CME Released: 9/23/2009
Valid for credit through: 9/23/2010
processing....
Abstract
We performed antimicrobial drug susceptibility testing and molecular typing on invasive methicillin-resistant Staphylococcus aureus (MRSA) isolates (n = 1,666) submitted to the University of Iowa Hygienic Laboratory during 1999-2006 as part of a statewide surveillance system. All USA300 and USA400 isolates were resistant to ≤3 non-β-lactam antimicrobial drug classes. The proportion of MRSA isolates from invasive infections that were either USA300 or USA400 increased significantly from 1999-2005 through 2006 (p<0.0001). During 2006, the incidence of invasive community-associated (CA)-MRSA infections was highest in the summer (p = 0.0004). Age <69 years was associated with an increased risk for invasive CA-MRSA infection (odds ratio [OR] 5.1, 95% confidence interval [CI] 2.06-12.64), and hospital exposure was associated with decreased risk (OR 0.07, 95% CI 0.01-0.51).
Introduction
Methicillin-resistant Staphylococcus aureus (MRSA) emerged in the 1960s and has since become a major cause of illness and death in the healthcare setting.[1,2] Risk factors for infection with healthcare-associated MRSA (HA-MRSA) include hospitalization, residence in a long-term care facility, older age, invasive devices (e.g., catheters, feeding tubes), and exposure to antimicrobial agents. HA-MRSA isolates are often resistant to several antimicrobial drug classes in addition to β-lactams.[3]
In the 1990s, investigators began describing serious MRSA infections among persons who did not have typical risk factors for infections with this organism.[2,4-8] These community-associated MRSA (CA-MRSA) infections affected young, healthy persons[4,5,7] and were associated with factors such as participating in contact sports, sharing towels or athletic equipment, using illegal intravenous drugs, and living in crowded or unsanitary areas (e.g., prisons, hurricane evacuee centers).[9,10]

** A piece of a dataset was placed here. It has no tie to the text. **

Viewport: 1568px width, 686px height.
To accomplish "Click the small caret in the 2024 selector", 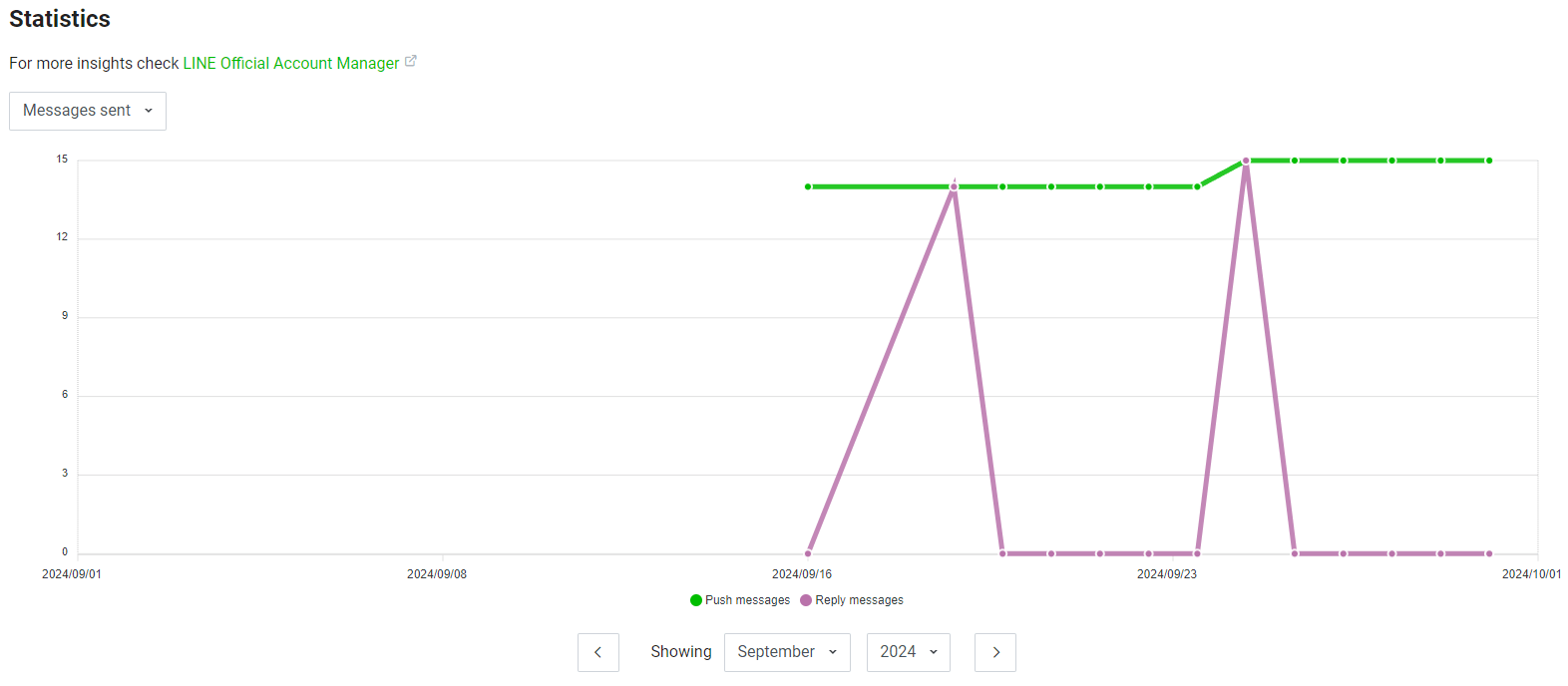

Pulsed-field gel electrophoresis (PFGE) demonstrated that MRSA strains causing these community-associated infections (USA300 and USA400) were different than those causing healthcare-associated infections (USA100 and USA200).[11] USA300 and USA400 MRSA strains typically have the staphylococcal cassette chromosome (SCC) mec type IV, not the SCCmec type II carried by most USA100 and USA200 isolates.[12] In addition, USA300/400 isolates usually carry the gene that encodes the Panton-Valentine leukocidin (pvl), a bicomponent (lukF-PV and lukS-PV) pore-forming leukotoxin.[8,13-15] Currently, the role of PVL in the pathogenesis of infections caused by USA300/400 isolates is controversial. Epidemiologic studies and a study by Labandeira-Rey et al. suggest that PVL is associated with virulence and causes the necrosis characteristic of infections with these strains.[16] In contrast, a study by Voyich et al. found no difference in virulence between the wild-type parent strains and the isogenic knockout strains that did not produce PVL.[17]

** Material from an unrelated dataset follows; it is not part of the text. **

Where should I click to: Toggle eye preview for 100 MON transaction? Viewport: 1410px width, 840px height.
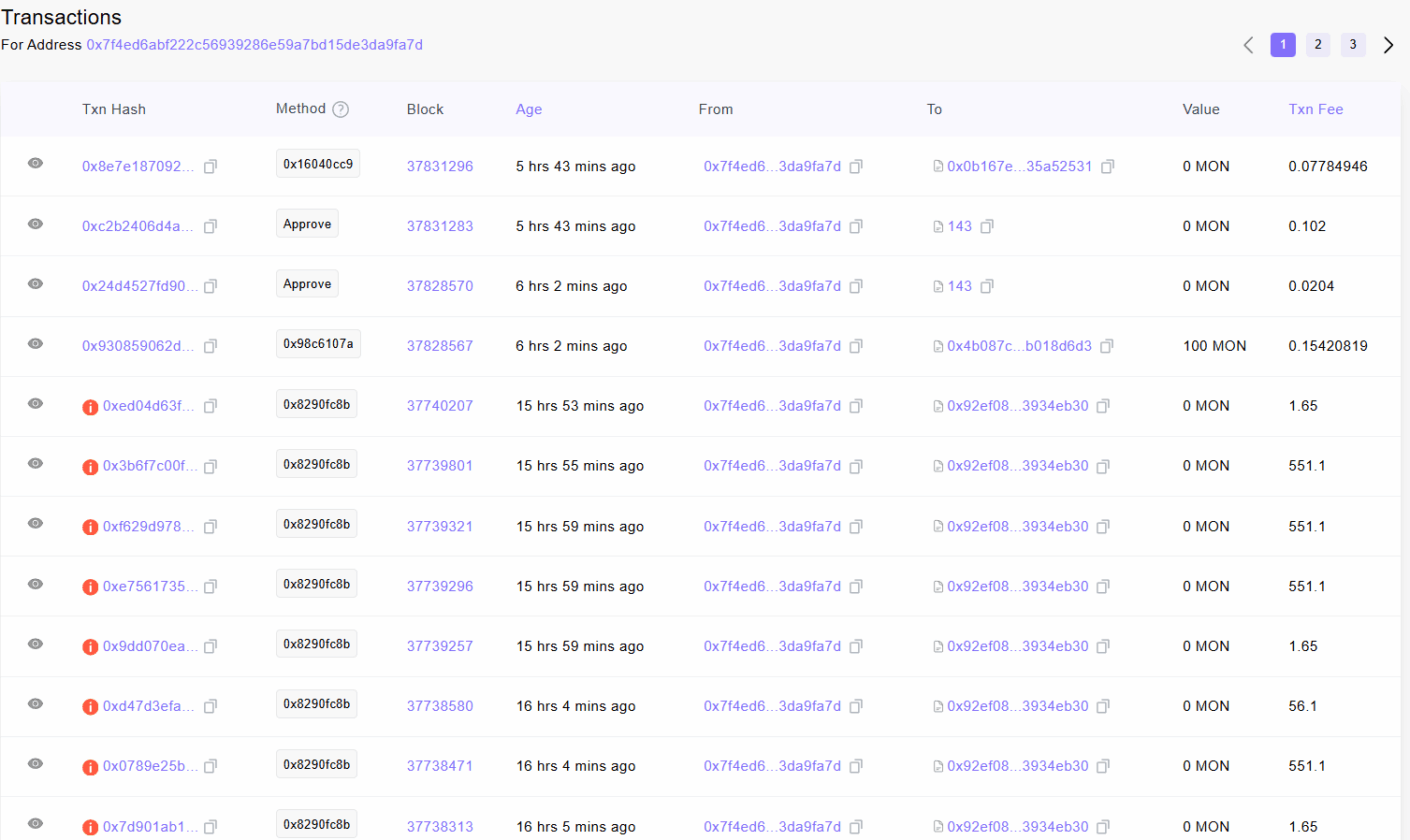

A recent multicenter study by Moran et al. showed that USA300 MRSA is now the most common cause of skin and soft tissue infections (SSTIs) among adults seeking treatment in emergency departments in 11 large metropolitan areas.[15] USA300 also causes serious invasive infections such as necrotizing pneumonia, bloodstream infections, and surgical site infections, some of which are acquired in hospitals.[18-22] Although most USA300 and USA400 isolates are currently resistant to fewer classes of antimicrobial drugs than are HA-MRSA isolates,[13] a recent paper by Han et al. identified a USA300 subtype that is resistant to erythromycin, clindamycin (constitutive), tetracycline, mupirocin, and fluoroquinolones.[23]

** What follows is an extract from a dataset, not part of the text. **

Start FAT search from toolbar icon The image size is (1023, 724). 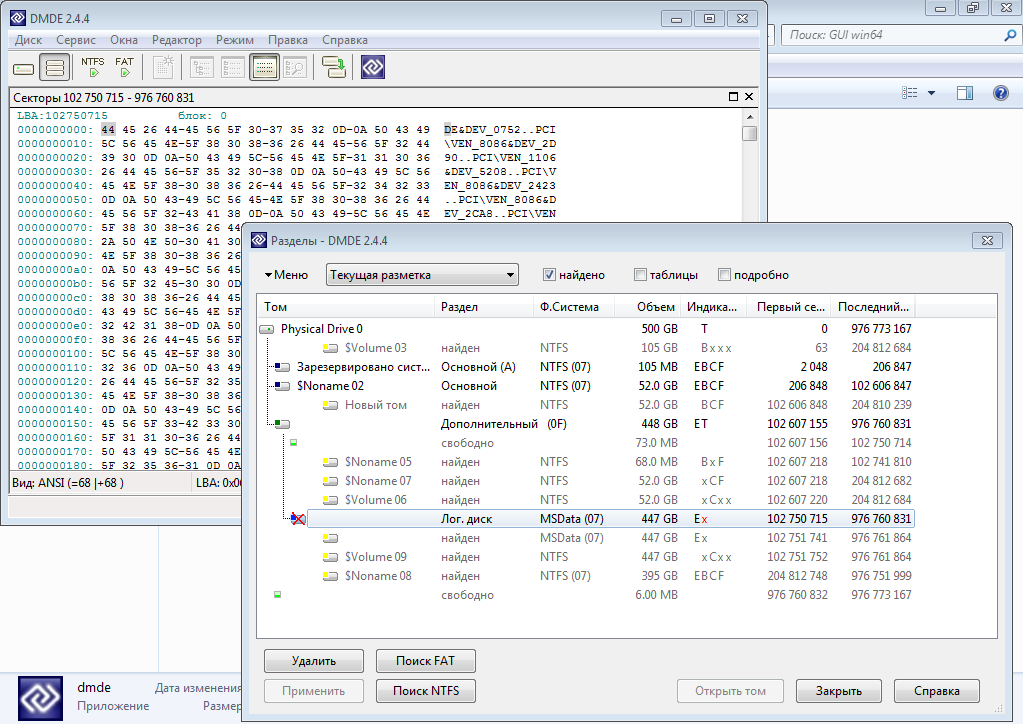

Most epidemiologic studies of CA-MRSA have examined isolates from SSTIs infections,[7,15,18] and most studies that evaluated patients with invasive disease have involved single healthcare facilities[21,24] or isolates obtained primarily from large urban areas.[22] We describe the molecular epidemiology of invasive infections caused by USA300 and USA400 in a rural state. We characterized invasive MRSA from 1999-2005 (select isolates) and in 2006 (all isolates) submitted to the statewide surveillance system in Iowa for invasive MRSA infections.